Using a new laboratory device, the mobilization of Cu, Cd, and Pb was monitored continuously by analysing the water overlying and underlying a ≈ 1 mm seston layer using voltammetric methods. The mineralization of organic matter was quantified by the heterotrophic oxygen consumption. The CO2 formed was analysed for its 13C-content to characterize the organic C-pool used in degradation. Changes in the biochemical composition of the particulate material were determined at the beginning and end of an aerobic incubation period. Heterotrophic processes were initiated about 20 h after settling of the seston. The aggregated seston became refractory for aerobic microbial degradation after about 120 h of aerobic incubation. At this stage nitrification again balanced the total oxygen consumption. The mineralization of the organic matter was between 7.7 and 17.4% of the total and 62–75% of this consisted of dying algal biomass.

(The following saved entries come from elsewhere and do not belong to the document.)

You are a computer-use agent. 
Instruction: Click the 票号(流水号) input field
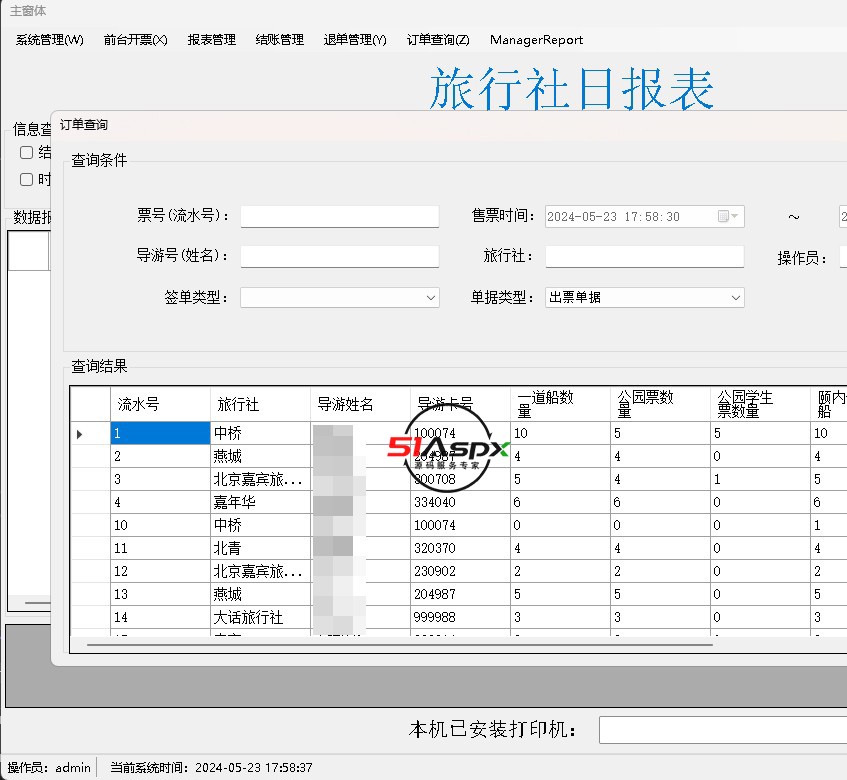click(339, 217)
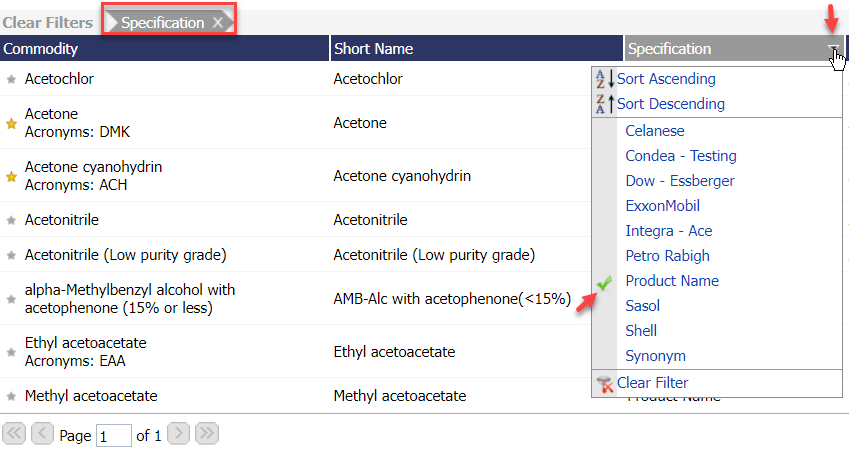Click the Clear Filters link
The width and height of the screenshot is (849, 449).
click(48, 22)
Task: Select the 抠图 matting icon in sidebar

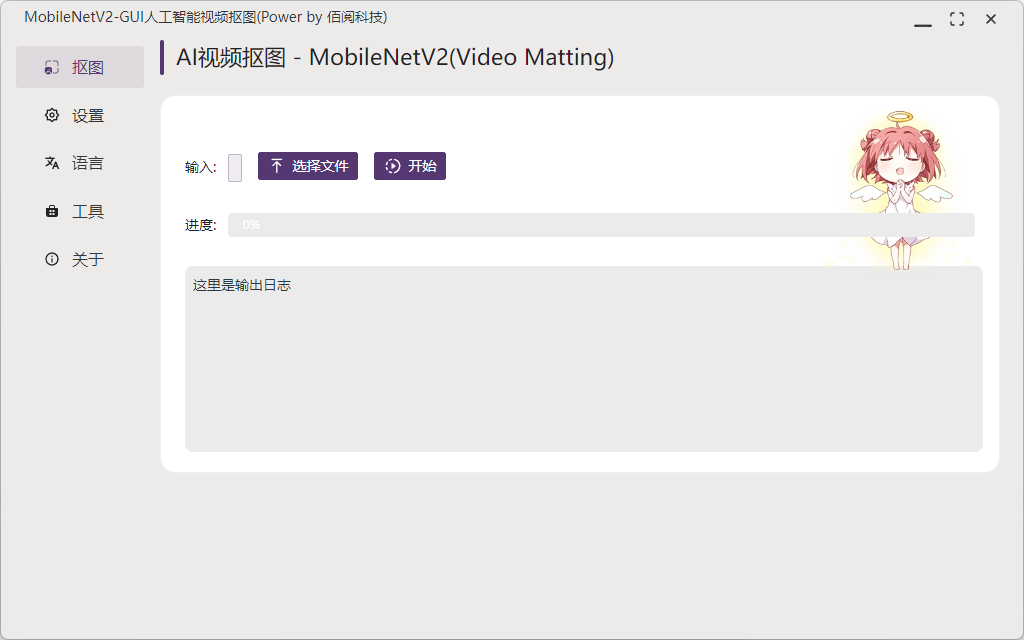Action: tap(51, 66)
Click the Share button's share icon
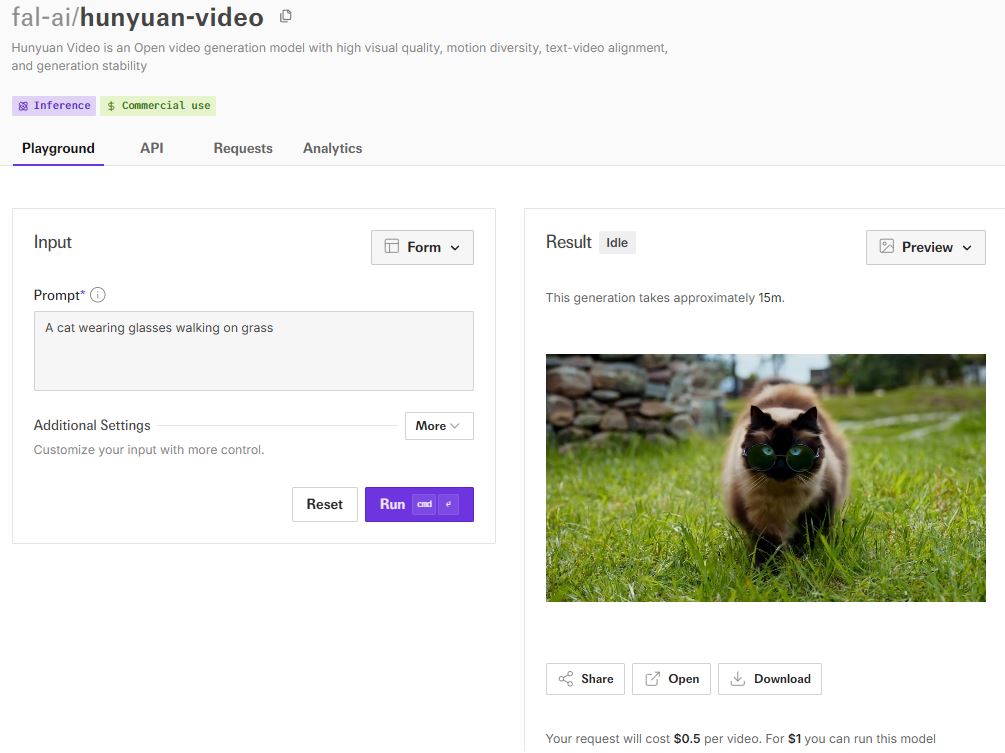 tap(566, 679)
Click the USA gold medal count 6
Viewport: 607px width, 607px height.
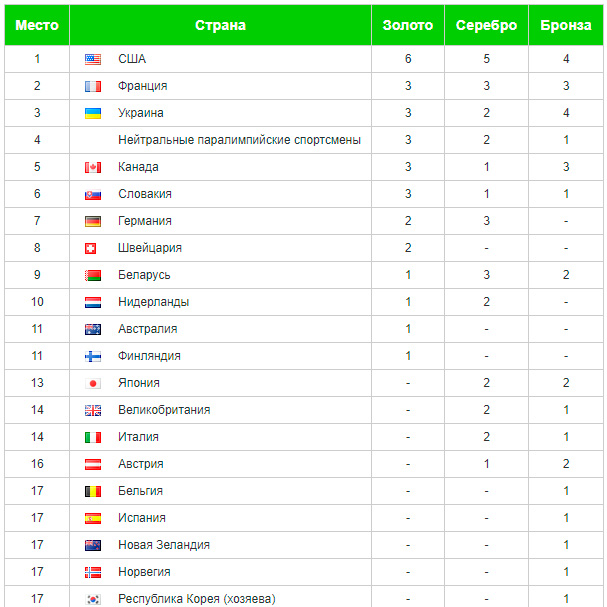pos(408,59)
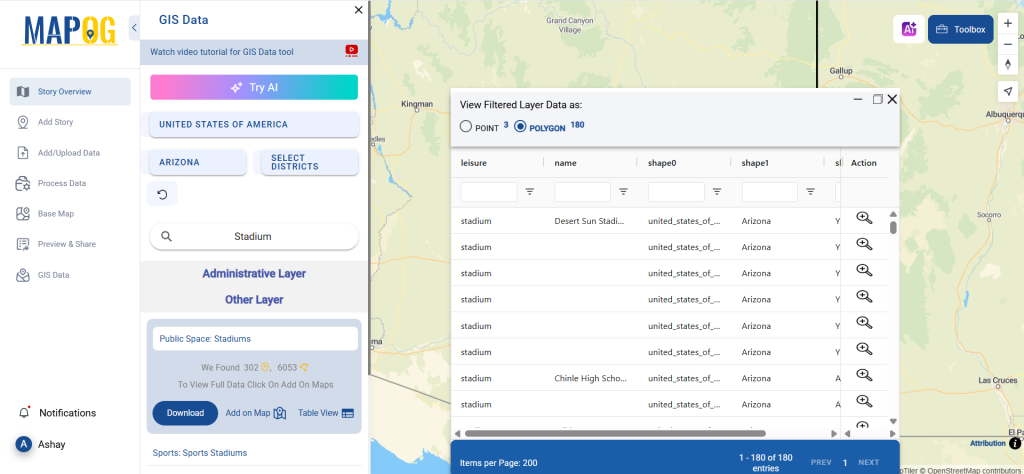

A significant release of Cu from the seston layer was restricted to a period of about 40 h and was correlated to the period when a limitation of heterotrophic processes by organic substrates occurred. Then, Cu concentrations increased to between 8 and 28 nM in the water overlying the layer that equalled a mobilization rate of between 0.24 and 0.94 (nmol/cm2 d). Cd and Pb did not show a similar pattern and were detected at concentrations of always below 2 nM. Deeper parts of the layer functioned as a sink for Cu at oxygen concentrations of ≤ 25 μM and concentrations of Cu in the water underlying the seston layer remained below 1.5 nM. During periods of short-term release Cu in solution accounted for between 3 and 10% of the total particulate Cu. The results suggest that a significant amount of the Cu within the seston material was retained in the protein fraction of the algal matter and is released into the overlying water during its aerobic degradation.